Summary judgment is appropriate "if the movant shows that there is no genuine dispute as to any material fact and the movant is entitled to judgment as a matter of law." Fed. R. Civ. P. 56(a). "'An issue of fact is genuine if the evidence is such that a reasonable jury could return a verdict for the nonmoving party. A fact is material if it might affect the outcome of the suit under the governing law.'" Fincher v. Depository Trust & Clearing Corp., 604 F.3d 712, 720 (2d Cir. 2010) (quoting Roe v. City of Waterbury, 542 F.3d 31, 35 (2d Cir. 2008)).

The moving party bears the burden of establishing the absence of any genuine issue of material fact. Celotex Corp. v. Catrett, 477 U.S. 317, 322, 106 S. Ct. 2548, 91 L. Ed. 2d 265 (1986). When the burden of proof at trial would fall on the nonmoving party, it ordinarily is sufficient for the movant to point to a lack of evidence to go to the trier of fact on an essential element of the nonmovant's claim. Id. at 322-23. To defeat a motion for summary judgment, the non-moving party "'must do more than simply show that there is some metaphysical doubt as to the material facts,'" Brown v. Eli Lilly & Co., 654 F.3d 347, 358 (2d Cir. 2011) (quoting Matsushita Elec. Indus. Co. v. Zenith Radio Corp., 475 U.S. 574, 586-87, 106 S. Ct. 1348, 89 L. Ed. 2d 538 (1986)), and cannot "'rely on conclusory allegations or unsubstantiated speculation.'" Id. (quoting Fed. Deposit Ins. Corp. v. Great Am. Ins. Co., 607 F.3d 288, 292 (2d Cir. 2010)).

A court deciding a motion for summary judgment must "'construe the facts in the light most favorable to the non-moving party and must resolve all ambiguities and draw all reasonable inferences against the movant.'" Brod v. Omya, Inc., 653 F.3d 156, 164 (2d Cir. 2011) (quoting Williams v. R.H. Donnelley Corp., 368 F.3d 123, 126 (2d Cir. 2004)). "'Credibility determinations, the weighing of the evidence, and the drawing of legitimate inferences from the facts are jury functions, not those of a judge.'" Kaytor v. Elec. Boat Corp., 609 F.3d 537, 545 (2d Cir. 2010) (quoting Reeves v. Sanderson Plumbing Prods., Inc., 530 U.S. 133, 150, 120 S. Ct. 2097, 147 L. Ed. 2d 105 (2000)).

Although the Court of Appeals has stated that "an extra measure of caution is merited in affirming summary judgment in a discrimination action because direct evidence of discriminatory intent is rare and such intent often must be inferred from circumstantial evidence found in affidavits and depositions" it has nevertheless also stated that "summary judgment remains available for the dismissal of discrimination claims in cases lacking genuine issues of material fact." Schiano v. Quality Payroll Sys., 445 F.3d 597, 603 (2d Cir. 2006) (internal citations and quotation marks omitted).

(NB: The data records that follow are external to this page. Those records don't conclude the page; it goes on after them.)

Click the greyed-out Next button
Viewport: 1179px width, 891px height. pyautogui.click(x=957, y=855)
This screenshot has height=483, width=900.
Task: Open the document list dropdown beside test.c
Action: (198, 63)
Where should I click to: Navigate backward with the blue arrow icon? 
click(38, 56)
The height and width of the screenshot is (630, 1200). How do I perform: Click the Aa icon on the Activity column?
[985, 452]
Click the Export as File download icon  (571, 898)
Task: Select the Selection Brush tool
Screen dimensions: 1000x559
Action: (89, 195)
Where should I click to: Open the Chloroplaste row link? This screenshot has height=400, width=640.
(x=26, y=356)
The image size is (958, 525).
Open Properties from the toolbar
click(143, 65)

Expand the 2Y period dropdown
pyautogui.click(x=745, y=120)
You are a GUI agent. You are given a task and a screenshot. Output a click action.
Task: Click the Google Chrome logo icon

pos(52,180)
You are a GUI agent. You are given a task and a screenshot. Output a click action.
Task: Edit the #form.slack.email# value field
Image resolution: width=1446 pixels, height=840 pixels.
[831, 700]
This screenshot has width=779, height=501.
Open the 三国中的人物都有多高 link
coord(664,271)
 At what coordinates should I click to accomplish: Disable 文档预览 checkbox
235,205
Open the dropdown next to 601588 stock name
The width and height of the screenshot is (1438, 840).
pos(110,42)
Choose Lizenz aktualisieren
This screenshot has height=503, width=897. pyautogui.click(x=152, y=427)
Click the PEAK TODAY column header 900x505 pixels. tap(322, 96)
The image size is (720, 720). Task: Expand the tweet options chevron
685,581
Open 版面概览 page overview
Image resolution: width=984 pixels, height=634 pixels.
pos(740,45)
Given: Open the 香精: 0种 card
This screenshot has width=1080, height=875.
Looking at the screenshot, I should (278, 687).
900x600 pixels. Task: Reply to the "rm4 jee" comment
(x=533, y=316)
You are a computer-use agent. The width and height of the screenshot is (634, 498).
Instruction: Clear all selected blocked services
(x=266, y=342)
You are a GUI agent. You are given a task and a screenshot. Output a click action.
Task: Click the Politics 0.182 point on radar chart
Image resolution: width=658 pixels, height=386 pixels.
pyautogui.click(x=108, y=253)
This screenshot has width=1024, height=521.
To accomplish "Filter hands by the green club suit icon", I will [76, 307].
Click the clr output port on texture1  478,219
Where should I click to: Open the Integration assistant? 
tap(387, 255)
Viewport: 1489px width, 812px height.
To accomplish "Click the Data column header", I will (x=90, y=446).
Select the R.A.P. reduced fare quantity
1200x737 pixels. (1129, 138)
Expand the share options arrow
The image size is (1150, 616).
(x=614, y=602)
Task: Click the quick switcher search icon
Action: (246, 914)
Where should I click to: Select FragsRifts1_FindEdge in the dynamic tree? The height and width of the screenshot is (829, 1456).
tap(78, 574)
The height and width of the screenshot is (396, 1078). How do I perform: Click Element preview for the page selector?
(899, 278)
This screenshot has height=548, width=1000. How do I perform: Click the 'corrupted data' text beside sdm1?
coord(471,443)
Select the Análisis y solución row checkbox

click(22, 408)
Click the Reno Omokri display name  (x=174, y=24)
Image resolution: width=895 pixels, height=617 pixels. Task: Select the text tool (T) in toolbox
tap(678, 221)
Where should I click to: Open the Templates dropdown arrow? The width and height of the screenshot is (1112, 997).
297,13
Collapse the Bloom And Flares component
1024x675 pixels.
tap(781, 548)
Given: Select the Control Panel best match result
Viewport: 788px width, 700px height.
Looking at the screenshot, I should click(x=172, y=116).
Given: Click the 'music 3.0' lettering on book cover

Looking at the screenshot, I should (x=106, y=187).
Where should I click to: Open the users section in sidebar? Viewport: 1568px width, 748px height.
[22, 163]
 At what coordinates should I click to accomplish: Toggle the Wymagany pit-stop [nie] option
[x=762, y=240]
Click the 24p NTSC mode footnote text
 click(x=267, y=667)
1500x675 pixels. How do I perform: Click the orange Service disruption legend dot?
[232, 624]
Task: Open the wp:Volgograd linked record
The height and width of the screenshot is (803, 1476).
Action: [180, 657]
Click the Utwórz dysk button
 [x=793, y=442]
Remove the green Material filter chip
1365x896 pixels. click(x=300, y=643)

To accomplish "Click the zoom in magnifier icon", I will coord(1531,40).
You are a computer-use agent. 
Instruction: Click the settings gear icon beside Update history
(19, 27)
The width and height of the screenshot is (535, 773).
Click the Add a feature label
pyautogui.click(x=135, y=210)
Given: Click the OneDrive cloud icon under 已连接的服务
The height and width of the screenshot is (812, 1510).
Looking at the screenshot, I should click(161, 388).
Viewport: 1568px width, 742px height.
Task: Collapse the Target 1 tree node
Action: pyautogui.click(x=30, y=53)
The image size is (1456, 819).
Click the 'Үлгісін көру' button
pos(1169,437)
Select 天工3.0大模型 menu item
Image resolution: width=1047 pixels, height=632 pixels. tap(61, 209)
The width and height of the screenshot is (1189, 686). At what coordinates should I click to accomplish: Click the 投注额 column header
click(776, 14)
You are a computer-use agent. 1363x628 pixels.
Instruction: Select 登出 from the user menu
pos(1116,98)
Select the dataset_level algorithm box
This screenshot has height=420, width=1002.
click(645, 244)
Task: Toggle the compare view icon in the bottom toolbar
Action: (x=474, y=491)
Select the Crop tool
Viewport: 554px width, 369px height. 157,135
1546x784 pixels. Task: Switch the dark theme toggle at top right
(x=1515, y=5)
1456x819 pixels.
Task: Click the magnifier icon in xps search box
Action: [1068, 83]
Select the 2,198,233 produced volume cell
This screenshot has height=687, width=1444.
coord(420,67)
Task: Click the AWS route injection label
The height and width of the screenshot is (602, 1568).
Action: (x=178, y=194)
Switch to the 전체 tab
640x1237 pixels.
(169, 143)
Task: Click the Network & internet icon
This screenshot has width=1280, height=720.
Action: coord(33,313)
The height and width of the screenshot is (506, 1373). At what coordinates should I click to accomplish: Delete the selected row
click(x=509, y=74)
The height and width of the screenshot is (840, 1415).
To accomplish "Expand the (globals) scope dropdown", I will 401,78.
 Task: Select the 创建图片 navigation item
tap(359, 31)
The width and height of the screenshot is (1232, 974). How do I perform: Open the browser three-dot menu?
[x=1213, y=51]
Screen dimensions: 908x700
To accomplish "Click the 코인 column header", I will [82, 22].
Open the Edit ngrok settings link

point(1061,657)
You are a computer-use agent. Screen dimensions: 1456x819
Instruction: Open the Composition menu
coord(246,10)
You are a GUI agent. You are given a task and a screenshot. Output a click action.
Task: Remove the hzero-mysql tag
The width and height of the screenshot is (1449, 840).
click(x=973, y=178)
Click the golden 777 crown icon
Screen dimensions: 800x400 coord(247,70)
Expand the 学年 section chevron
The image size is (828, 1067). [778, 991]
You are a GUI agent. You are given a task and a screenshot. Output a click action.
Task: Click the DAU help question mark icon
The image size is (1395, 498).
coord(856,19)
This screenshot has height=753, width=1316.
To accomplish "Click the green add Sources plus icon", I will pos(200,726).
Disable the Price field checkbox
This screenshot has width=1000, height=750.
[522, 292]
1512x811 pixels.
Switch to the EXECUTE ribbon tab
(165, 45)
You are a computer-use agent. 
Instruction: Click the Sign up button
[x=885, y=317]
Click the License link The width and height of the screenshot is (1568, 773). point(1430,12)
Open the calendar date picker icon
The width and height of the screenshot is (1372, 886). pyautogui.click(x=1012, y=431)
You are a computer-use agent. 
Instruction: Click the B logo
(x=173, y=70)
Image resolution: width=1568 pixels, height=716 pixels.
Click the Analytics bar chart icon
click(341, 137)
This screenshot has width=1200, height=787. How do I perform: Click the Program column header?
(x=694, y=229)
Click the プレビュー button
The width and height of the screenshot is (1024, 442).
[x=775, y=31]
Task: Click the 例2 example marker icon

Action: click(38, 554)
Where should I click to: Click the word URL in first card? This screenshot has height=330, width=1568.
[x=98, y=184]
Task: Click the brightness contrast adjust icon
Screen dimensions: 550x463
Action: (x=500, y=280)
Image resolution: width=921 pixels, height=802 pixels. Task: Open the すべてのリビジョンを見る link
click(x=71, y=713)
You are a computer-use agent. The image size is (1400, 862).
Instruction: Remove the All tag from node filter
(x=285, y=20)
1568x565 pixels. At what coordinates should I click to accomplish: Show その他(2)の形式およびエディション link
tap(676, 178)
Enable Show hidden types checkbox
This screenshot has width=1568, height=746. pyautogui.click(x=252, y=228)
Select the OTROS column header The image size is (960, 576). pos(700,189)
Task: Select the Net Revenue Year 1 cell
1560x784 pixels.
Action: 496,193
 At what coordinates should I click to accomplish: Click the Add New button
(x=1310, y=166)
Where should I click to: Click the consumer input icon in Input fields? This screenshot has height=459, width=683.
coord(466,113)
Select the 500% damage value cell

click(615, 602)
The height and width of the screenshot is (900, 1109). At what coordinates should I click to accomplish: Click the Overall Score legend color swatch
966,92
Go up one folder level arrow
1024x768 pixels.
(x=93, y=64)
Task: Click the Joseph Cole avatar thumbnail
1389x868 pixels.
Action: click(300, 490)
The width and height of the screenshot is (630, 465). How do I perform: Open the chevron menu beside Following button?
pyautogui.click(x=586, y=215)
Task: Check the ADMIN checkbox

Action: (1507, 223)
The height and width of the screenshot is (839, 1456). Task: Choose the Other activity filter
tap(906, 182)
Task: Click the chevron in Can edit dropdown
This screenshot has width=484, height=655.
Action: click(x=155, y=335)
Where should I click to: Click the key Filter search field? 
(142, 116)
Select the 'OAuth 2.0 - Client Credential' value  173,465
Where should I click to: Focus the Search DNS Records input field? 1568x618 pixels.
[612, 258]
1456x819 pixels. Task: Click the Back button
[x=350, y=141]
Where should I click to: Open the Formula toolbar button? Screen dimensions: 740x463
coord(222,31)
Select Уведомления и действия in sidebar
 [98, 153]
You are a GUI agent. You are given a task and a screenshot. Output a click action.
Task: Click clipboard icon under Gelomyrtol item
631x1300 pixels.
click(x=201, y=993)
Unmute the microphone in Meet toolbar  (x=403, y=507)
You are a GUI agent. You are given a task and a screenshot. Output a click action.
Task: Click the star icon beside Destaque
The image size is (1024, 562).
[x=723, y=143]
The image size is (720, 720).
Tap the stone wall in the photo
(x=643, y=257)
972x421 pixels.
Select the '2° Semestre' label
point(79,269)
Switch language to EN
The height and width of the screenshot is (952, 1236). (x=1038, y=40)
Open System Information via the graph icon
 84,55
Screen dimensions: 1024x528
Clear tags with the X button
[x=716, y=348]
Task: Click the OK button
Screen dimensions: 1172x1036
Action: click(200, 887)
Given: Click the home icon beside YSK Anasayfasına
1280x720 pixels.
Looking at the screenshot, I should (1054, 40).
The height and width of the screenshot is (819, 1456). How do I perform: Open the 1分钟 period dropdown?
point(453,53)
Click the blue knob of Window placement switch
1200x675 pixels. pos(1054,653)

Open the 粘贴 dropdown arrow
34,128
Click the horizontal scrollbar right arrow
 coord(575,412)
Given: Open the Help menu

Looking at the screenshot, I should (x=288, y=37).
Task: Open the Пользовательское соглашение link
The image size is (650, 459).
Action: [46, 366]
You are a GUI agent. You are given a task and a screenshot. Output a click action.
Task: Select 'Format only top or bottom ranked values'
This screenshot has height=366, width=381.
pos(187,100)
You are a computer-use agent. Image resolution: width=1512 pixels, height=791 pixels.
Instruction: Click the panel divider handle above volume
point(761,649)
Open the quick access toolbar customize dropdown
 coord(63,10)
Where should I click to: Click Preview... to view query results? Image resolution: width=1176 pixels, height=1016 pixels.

Defendants advance several arguments in support of their motion for summary judgment: (1) the FDNY is not a suable entity and the claims against it must be dismissed; (2) collateral estoppel bars Fahey's ADA claims; (3) Fahey has failed to establish a prima facie case for the claims; and (4) even if he could, defendants have offered a legitimate, nondiscriminatory reason for their termination of Fahey—his positive drug test for cocaine. Defs.' Mem. at 6-14. The Court will address these contentions in turn below.

B. The FDNY is not a Suable Entity

As an initial matter, summary judgment is granted on all claims brought against the FDNY because the FDNY—a municipal agency—cannot be subject to suit. The New York City Charter provides that "all actions and proceedings for the recovery of penalties for the violation of any law shall be brought in the name of the City of New York and not in that of any agency, except where otherwise provided by law." N.Y. City Charter Ch. 17. § 396; accord Ximines v. George Wingate High Sch., 516 F.3d 156, 160 (2d Cir. 2008) (per curiam) (citing Jenkins v. City of New York, 478 F.3d 76, 93 n.19 (2d Cir. 2007)). Accordingly, the FDNY is not a suable entity, and all claims against it are dismissed. See, e.g., United States v. City of New York, 683 F. Supp. 2d 225, 243 (E.D.N.Y. 2010) (citing Warheit v. City of New York, No. 02 Civ. 7345 (PAC), 2006 WL 2381871, at *13 (S.D.N.Y. Aug. 15, 2006)) (dismissing all claims against FDNY because FDNY not suable); Petaway v. City of New York, No. 02 Civ. 2715 (NGG) (LB), 2005 WL 2137805, at *3 (E.D.N.Y. Sept. 2, 2005) (citations omitted) (same).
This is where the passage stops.